Immigrant Kids Cry for Their Parents in Stomach-Churning Audio Obtained From Detention Center

Up until now, the information has been limited to tweets from reporters and interviews with people who have been inside the facilities. Immigration officials have been strict about keeping cameras out of the facilities, and barring journalists touring the detention centers from taking photos.

Now, we have a better glimpse of what life is like for the children forced to stay in these warehouses, behind chainlink fences, through the sound of their cries. On Monday, ProPublica published audio recorded at an immigration detention center last week. The file was recorded by an anonymous source, and obtained by ProPublica through a civil rights attorney.

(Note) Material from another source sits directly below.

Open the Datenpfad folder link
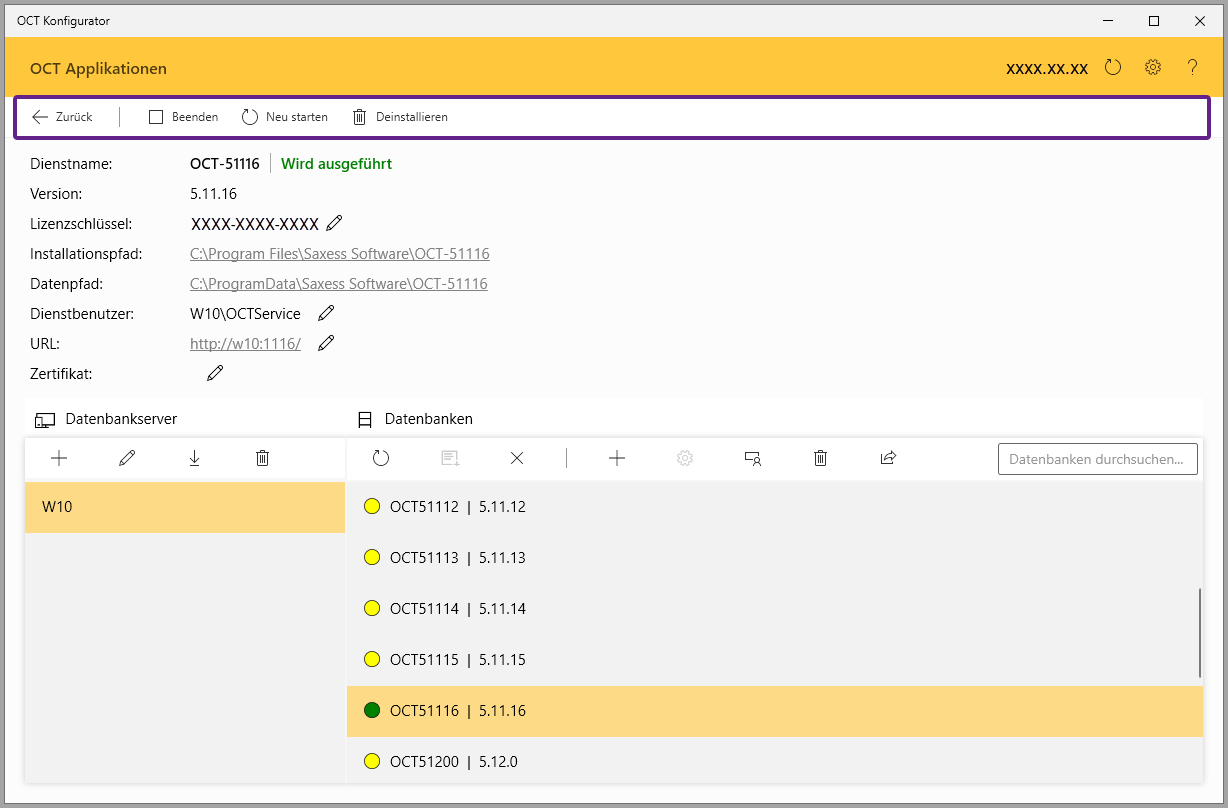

In the recording, you can hear children wailing and crying for their mothers and fathers. Then, an unnamed U.S. Customs and Border Patrol agent says this:

The baritone voice of a Border Patrol agent booms above the crying. “Well, we have an orchestra here,” he jokes. “What’s missing is a conductor.”

Read that again, and think about what would compel someone to make such a comment about the sound of inconsolable children—alone, terrified, with no idea where their parents are.

Here is the audio ProPublica obtained. Warning: it is extremely disturbing.

ProPublica’s source said the children in the recording are between the ages of 4 and 10, and had been detained for less than 24 hours. Their pain is raw. They are “inconsolable” (emphasis added):

Then a distraught but determined 6-year-old Salvadoran girl pleads repeatedly for someone to call her aunt. Just one call, she begs anyone who will listen. She says she’s memorized the phone number, and at one point, rattles it off to a consular representative. “My mommy says that I’ll go with my aunt,” she whimpers, “and that she’ll come to pick me up there as quickly as possible.”

ProPublica dialed the number the Salvadoran girl recited in the audio, and was able to speak with the girl’s aunt.

The child who stood out the most was the 6-year-old Salvadoran girl with a phone number stuck in her head. At the end of the audio, a consular official offers to call the girl’s aunt. ProPublica dialed the number she recited in the audio, and spoke with the aunt about the call.
“It was the hardest moment in my life,” she said. “Imagine getting a call from your 6-year-old niece. She’s crying and begging me to go get her. She says, ‘I promise I’ll behave, but please get me out of here. I’m all alone.’”

It is excruciating to listen to the sound of these children, crying for their parents, gasping for air between cries (I only made it two minutes into the video before having to stop). But it is still crucial to keep paying attention to these young children’s pain, and not to give in to the urge to minimize it. It’s crucial not to obey the mental defense mechanisms that want us to sugarcoat what is happening here, or simply to inure ourselves against it

Don’t tune this out. Don’t get numb. Keep listening. Whatever pain you experience in listening to the recording is valid. It is also a fraction of what the children in the recording are going through right now.